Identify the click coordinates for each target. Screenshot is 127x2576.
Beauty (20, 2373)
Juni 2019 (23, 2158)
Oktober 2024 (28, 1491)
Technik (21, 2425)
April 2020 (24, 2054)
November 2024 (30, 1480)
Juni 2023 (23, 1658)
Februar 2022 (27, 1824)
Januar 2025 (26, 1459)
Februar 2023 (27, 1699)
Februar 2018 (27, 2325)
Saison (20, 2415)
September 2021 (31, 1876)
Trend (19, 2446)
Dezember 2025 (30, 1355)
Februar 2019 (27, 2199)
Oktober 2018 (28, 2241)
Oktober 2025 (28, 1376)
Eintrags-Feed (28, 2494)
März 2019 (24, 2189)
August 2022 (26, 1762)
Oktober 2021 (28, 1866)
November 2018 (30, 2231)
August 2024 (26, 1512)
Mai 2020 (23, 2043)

YOUR OBJECTIVE:
Your reply should consist of all the records, set down exactly.

OUTPUT OF THE EXERCISE:
Identify the click coordinates for each target. Screenshot is 127x2576.
Beauty (20, 2373)
Juni 2019 (23, 2158)
Oktober 2024 (28, 1491)
Technik (21, 2425)
April 2020 (24, 2054)
November 2024 (30, 1480)
Juni 2023 (23, 1658)
Februar 2022 (27, 1824)
Januar 2025 (26, 1459)
Februar 2023 (27, 1699)
Februar 2018 (27, 2325)
Saison (20, 2415)
September 2021 (31, 1876)
Trend (19, 2446)
Dezember 2025 (30, 1355)
Februar 2019 (27, 2199)
Oktober 2018 (28, 2241)
Oktober 2025 (28, 1376)
Eintrags-Feed (28, 2494)
März 2019 (24, 2189)
August 2022 (26, 1762)
Oktober 2021 (28, 1866)
November 2018 (30, 2231)
August 2024 (26, 1512)
Mai 2020 (23, 2043)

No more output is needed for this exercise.